Köln (dpa) – Frank Bohmann ist um seinen Job derzeit nicht zu beneiden. Seit Wochen kämpft der Geschäftsführer der Handball-Bundesliga (HBL) gemeinsam mit dem Präsidium und den Vereinsbossen um einen Ausweg aus der Corona-Krise, die die Branche in große finanzielle Nöte gestürzt hat.
An diesem Dienstag steht mit der Festlegung des Starttermins der Saison 2020/21 die erste wichtige Entscheidung an, die den Clubs ein wenig Planungssicherheit bringen soll.
Das HBL-Präsidium muss bei seiner Sitzung abwägen: Startet die Bundesliga im September ohne Zuschauer oder beginnt man erst im Oktober – mit einer dann größeren Chance auf ein begrenztes Publikum in den Hallen? «Jede Woche könnte helfen», sagte Bohmann der Deutschen Presse-Agentur mit Blick auf das von der Bundesregierung bis Ende Oktober verlängerte Verbot von Großveranstaltungen. Gegen den späteren Starttermin spreche «der volle Terminplan, der dann immer enger wird». Für Liga-Präsident Uwe Schwenker und seine Präsidiumskollegen gibt es bei der Entscheidung also viele Aspekte zu bedenken.

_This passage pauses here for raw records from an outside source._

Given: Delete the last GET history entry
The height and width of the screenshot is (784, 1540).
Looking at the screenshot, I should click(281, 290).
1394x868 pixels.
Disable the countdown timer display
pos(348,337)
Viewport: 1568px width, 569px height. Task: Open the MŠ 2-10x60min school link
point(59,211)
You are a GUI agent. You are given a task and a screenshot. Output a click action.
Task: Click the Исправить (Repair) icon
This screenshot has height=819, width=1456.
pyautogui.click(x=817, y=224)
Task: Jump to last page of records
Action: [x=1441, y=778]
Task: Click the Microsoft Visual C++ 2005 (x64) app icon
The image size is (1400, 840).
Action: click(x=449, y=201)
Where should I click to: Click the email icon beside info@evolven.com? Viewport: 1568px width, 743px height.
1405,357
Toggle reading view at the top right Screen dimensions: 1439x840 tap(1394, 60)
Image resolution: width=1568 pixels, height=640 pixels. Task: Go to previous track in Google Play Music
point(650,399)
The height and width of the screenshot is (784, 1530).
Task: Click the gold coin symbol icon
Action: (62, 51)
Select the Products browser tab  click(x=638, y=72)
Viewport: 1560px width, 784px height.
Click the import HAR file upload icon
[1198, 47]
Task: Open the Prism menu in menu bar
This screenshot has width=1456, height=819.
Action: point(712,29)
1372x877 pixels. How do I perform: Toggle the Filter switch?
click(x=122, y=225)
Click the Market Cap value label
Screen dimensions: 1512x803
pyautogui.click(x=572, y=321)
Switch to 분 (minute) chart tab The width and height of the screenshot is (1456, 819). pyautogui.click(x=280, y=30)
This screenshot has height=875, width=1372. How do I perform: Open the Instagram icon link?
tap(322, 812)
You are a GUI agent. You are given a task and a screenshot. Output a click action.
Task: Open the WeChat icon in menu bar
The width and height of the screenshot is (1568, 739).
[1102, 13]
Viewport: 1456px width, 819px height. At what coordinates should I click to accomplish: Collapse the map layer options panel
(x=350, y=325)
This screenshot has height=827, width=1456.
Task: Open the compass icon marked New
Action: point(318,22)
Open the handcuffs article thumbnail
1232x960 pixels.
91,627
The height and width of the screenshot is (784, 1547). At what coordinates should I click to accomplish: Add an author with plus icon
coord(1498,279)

FINANZEN: «Eines ist klar: Je länger der Shutdown für uns dauert, desto größer ist die Gefahr, dass uns die Luft ausgeht», betonte Schwenker jüngst. Ein Vorschlag des deutschen Meisters THW Kiel, die Spielzeit erst im Januar zu eröffnen, stößt in der Liga auf breite Ablehnung. «Wir müssen im September, allerspätestens im Oktober starten», sagte Bob Hanning, Manager der Füchse Berlin. Und Martin Schwalb, Trainer der Rhein-Neckar Löwen, bekräftigte: «Wir brauchen dringend unsere Zuschauer und Sponsoren in den Hallen.» Durch den Saison-Abbruch haben alle Clubs massive Einbußen erlitten.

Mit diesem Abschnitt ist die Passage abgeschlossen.